How can we optimize when fork copies an address space? Let's think about it. What other system calls will usually follow a fork? exec().
Usually after a fork, the child's address space is mostly the same as the parent's up to the exec. It really doesn't make much sense to copy all that address space given that all that copying is going to be useless. So what do we do?
One way to do a fork is Eager Copying, where we copy the address space immediately.
For example, suppose we have a process A which has its own code A1, data A2, and a stack A3 mapped anywhere to physical memory as shown below.

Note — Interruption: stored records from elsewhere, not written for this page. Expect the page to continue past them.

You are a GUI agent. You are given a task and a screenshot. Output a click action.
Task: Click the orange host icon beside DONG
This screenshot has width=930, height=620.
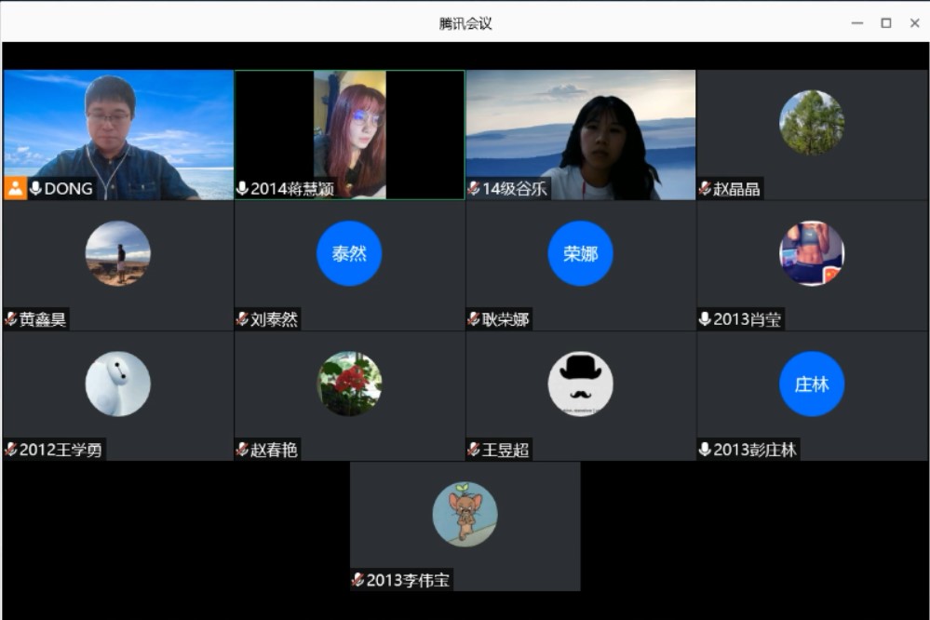pos(15,189)
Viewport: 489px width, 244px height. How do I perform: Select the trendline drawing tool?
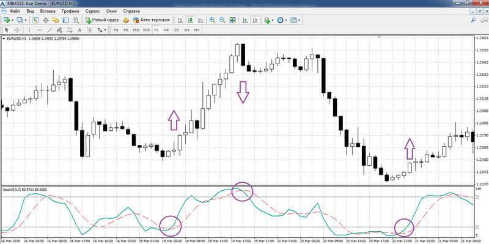pos(50,30)
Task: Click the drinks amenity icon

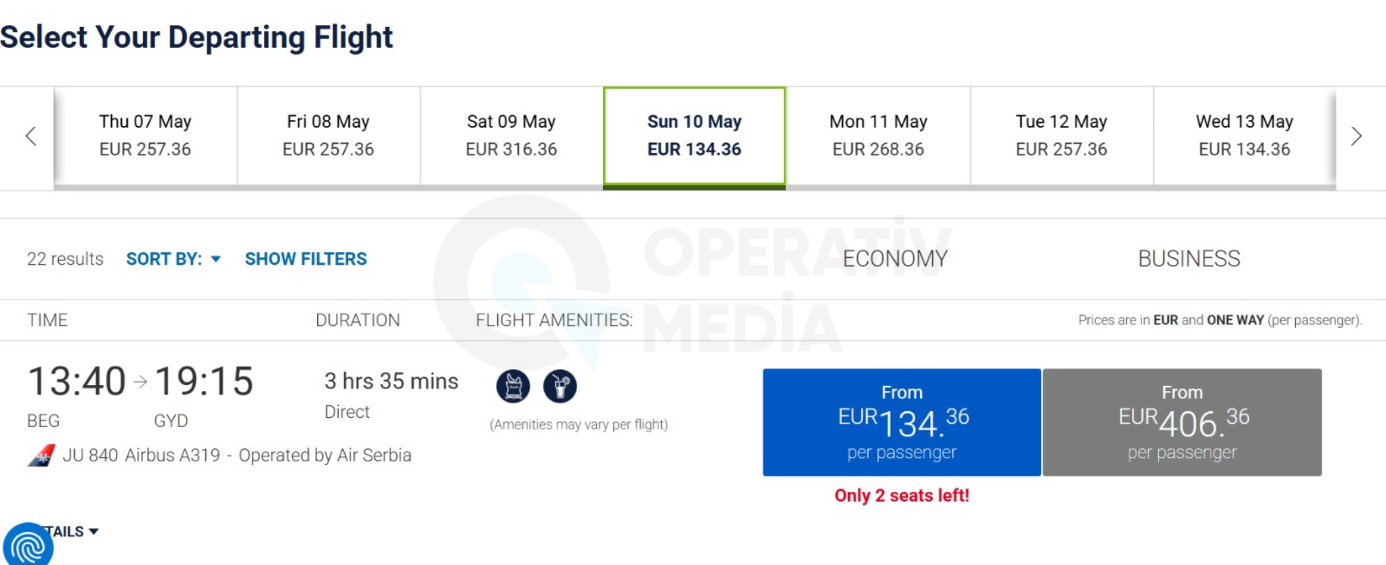Action: coord(560,386)
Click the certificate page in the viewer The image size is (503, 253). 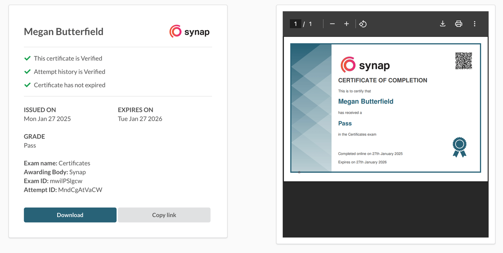click(385, 108)
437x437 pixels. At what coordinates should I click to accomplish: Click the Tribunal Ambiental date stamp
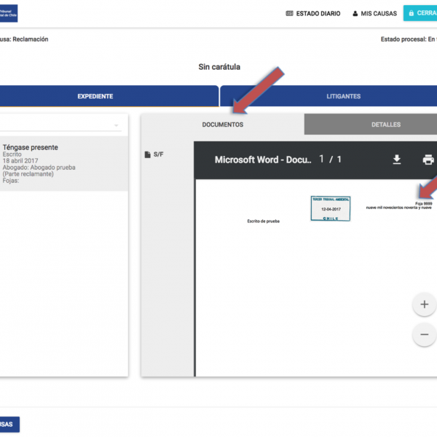click(x=330, y=208)
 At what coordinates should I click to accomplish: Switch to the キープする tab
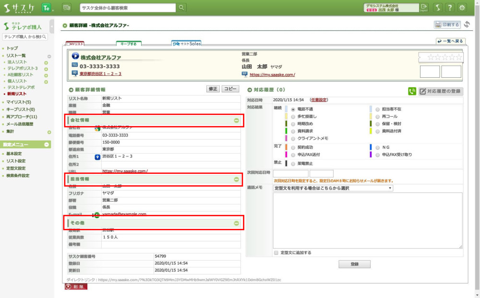pyautogui.click(x=129, y=44)
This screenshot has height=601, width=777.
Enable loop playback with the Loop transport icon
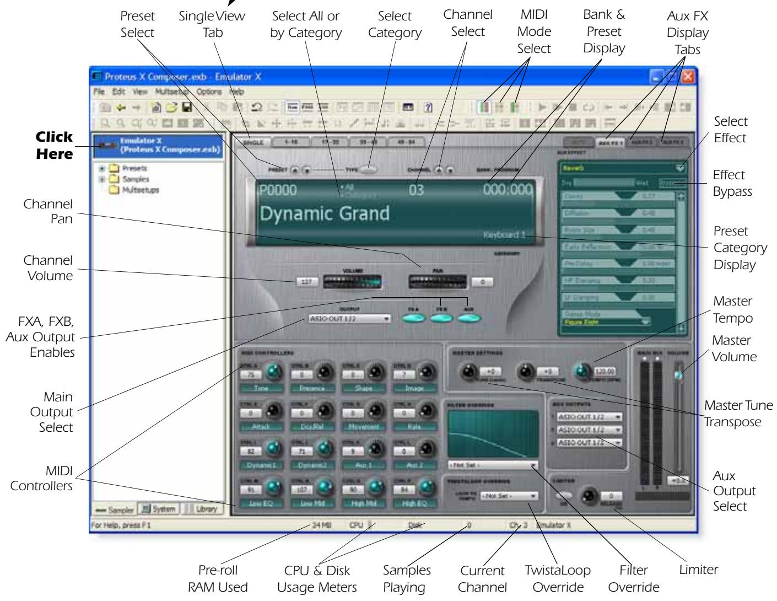[589, 108]
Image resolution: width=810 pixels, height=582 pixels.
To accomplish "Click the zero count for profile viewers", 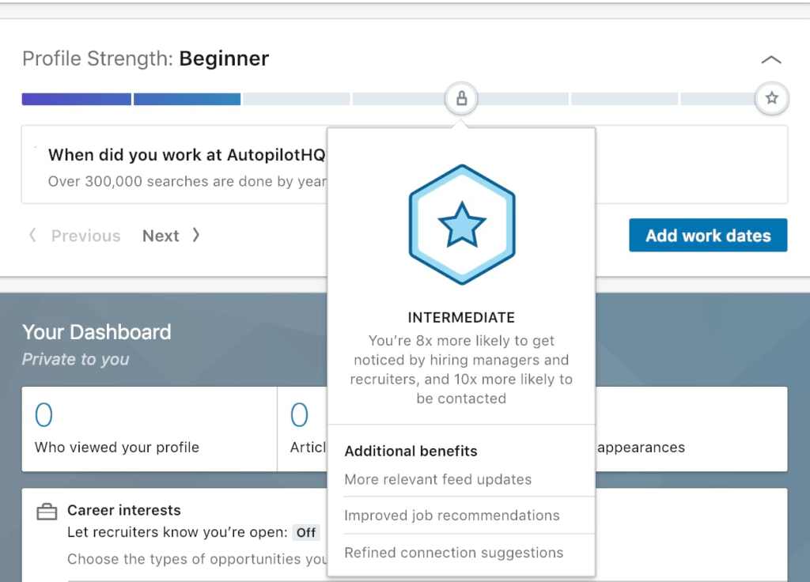I will [x=44, y=414].
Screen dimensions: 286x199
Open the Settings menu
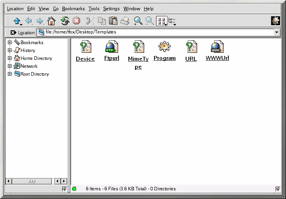(111, 9)
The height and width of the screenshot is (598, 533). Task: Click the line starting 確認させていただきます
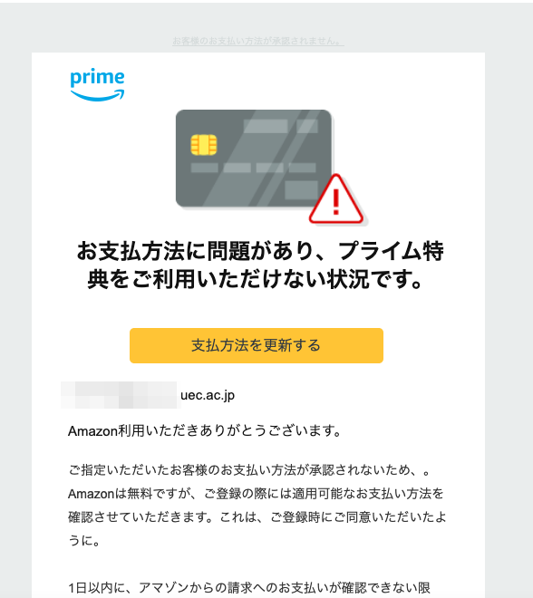pos(257,517)
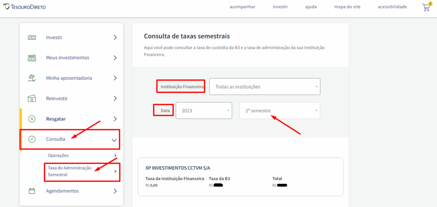Screen dimensions: 437x207
Task: Click the Consulta clock icon
Action: coord(32,139)

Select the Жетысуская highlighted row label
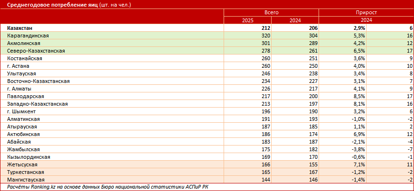click(x=22, y=165)
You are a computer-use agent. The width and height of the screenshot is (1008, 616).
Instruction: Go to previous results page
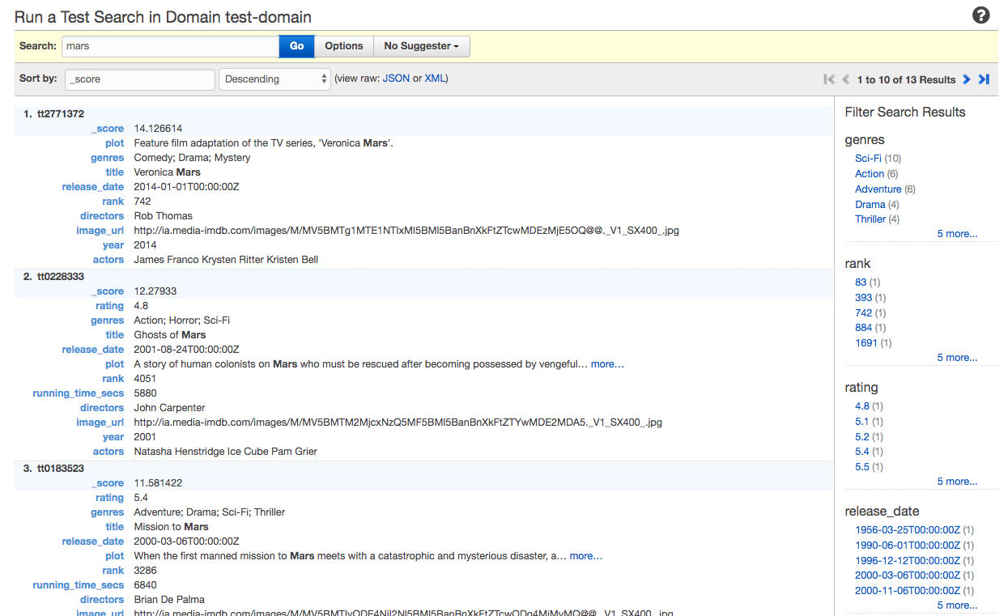click(x=846, y=79)
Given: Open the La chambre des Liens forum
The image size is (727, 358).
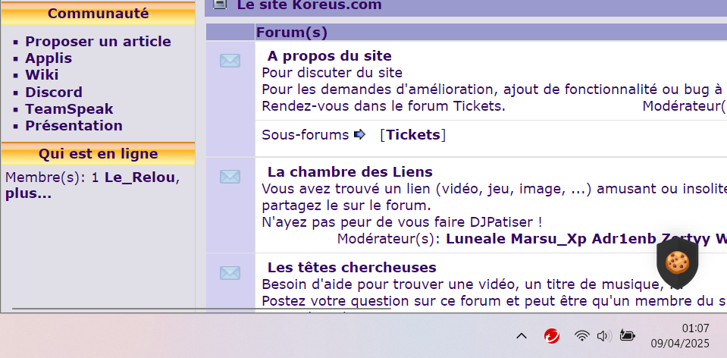Looking at the screenshot, I should (349, 171).
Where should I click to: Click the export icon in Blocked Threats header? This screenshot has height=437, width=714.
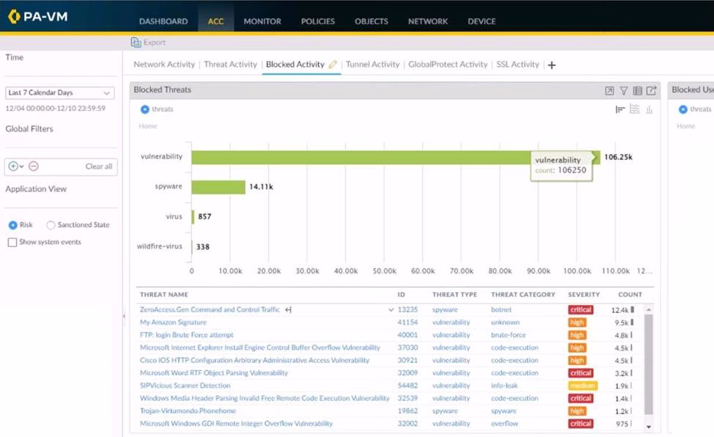point(651,91)
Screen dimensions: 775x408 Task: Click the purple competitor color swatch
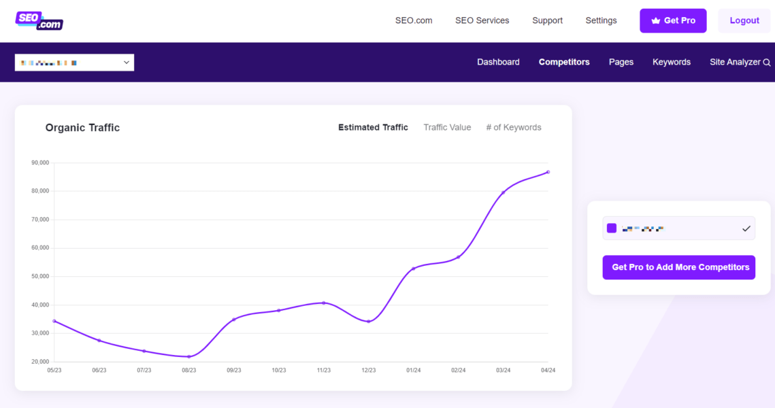pos(611,228)
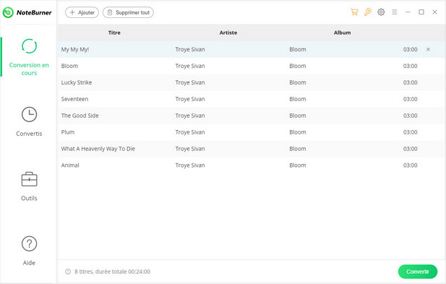Click the info icon beside 8 titres
Screen dimensions: 446x284
[x=68, y=272]
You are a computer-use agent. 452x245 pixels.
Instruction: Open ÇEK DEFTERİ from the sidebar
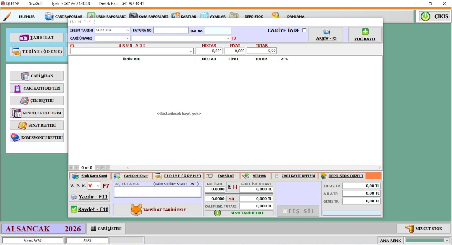coord(37,101)
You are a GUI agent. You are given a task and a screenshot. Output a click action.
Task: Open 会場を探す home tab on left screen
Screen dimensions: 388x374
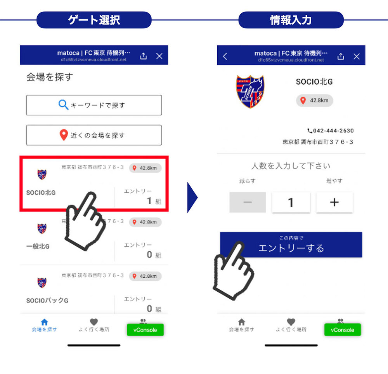(44, 325)
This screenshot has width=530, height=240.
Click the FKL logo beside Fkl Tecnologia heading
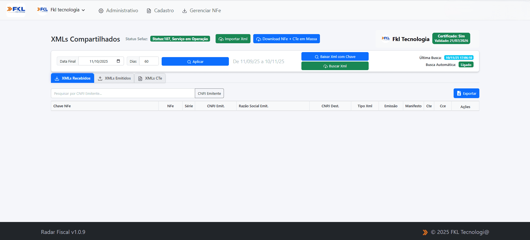[x=386, y=39]
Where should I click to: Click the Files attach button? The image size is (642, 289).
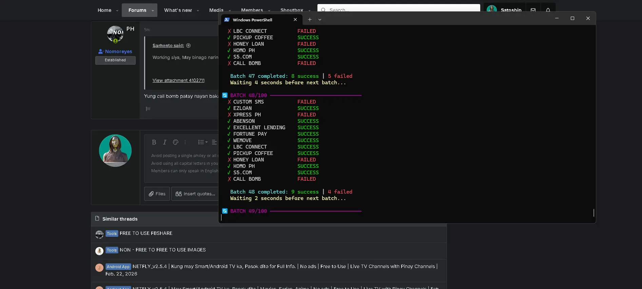click(x=157, y=194)
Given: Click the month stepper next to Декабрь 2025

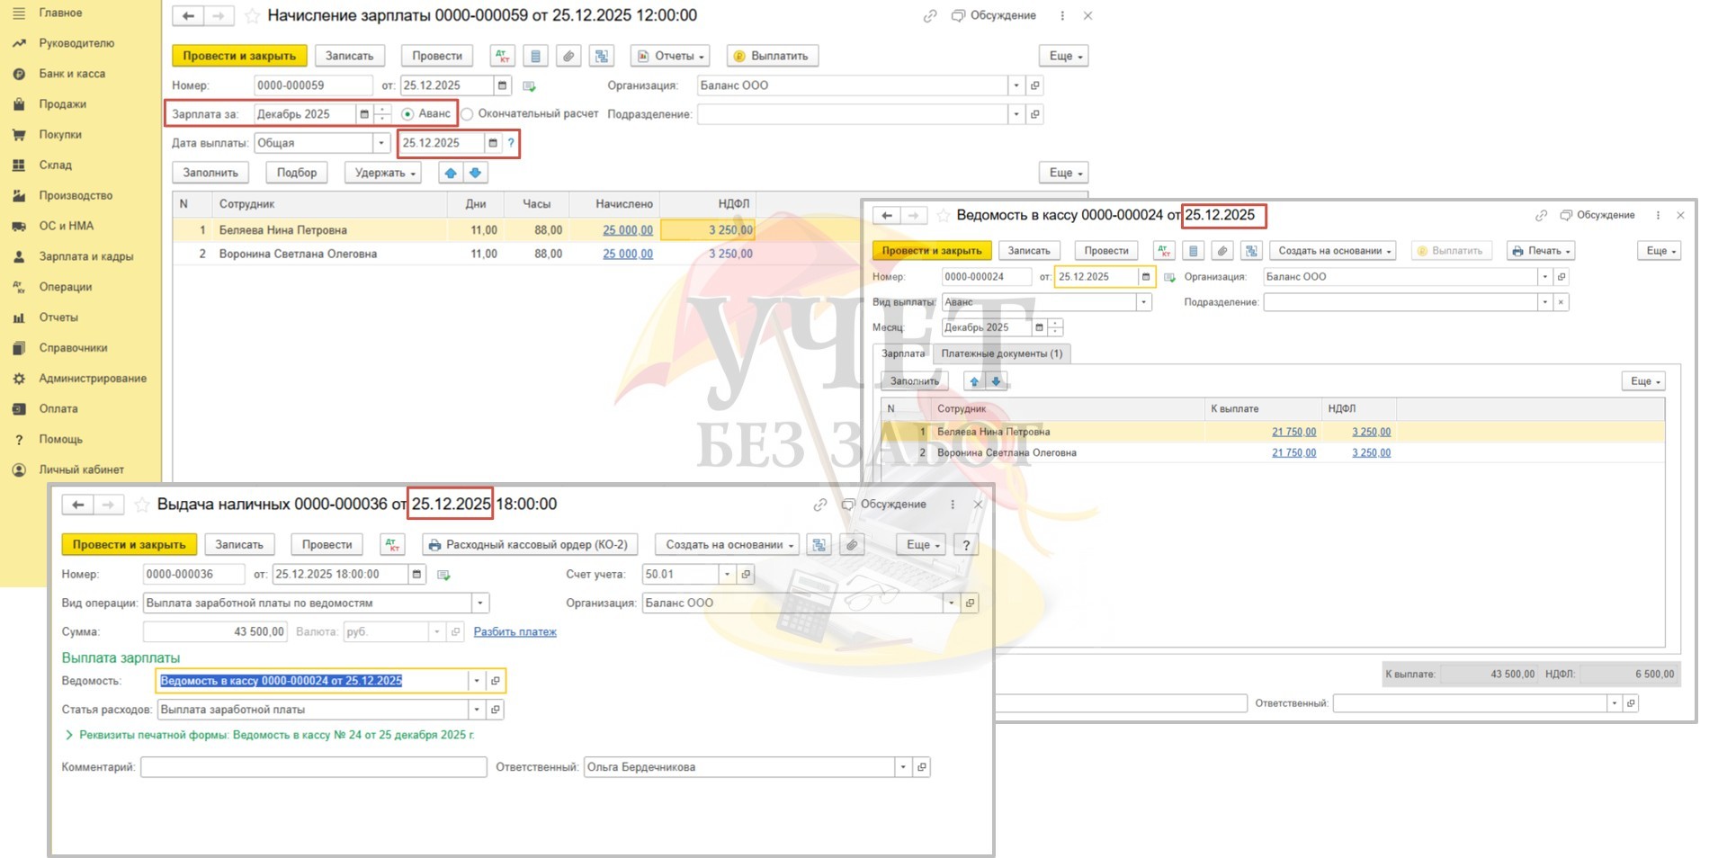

Now suppose process A calls fork and creates a new virtual address space for process B as A's child. In order to create B's address space we go ahead and copy its code, data and stack. So B1 is a copy of A1, B2 is a copy of A2, and B3 is a copy of A3, as shown below.
For eager copying, as soon as we know that we need a copy, we make that copy. Eager copying is simple because we know that the two addresses are isolated.
In lazy copying, we copy on demand, meaning we delay the copy until it is required.
How can we execute lazy copying? For the example above, what if we started with a completely empty address space for B and on a page fault for some virtual address va we copy va from the parent? Will this work?
What if we temporarily make the entire address space read only?
Let's take a look back to the basics of our page fault handler to refresh our memory:
Now let's do our original forking example, but this time with lazy copying.
We do the fork and B's address space is copied from A's, but this time B's page table marks each of these pages as mapping onto the same pages as in A. At the same time we mark all of A's pages and all of B's pages as read only.
With copy-on-write fork, we make the child's address space a copy of the parent's, then we mark the child's and the parent's address spaces as read only, and then we continue running.
What page might likely first receive a page fault?
What happens when the page fault handler gets called?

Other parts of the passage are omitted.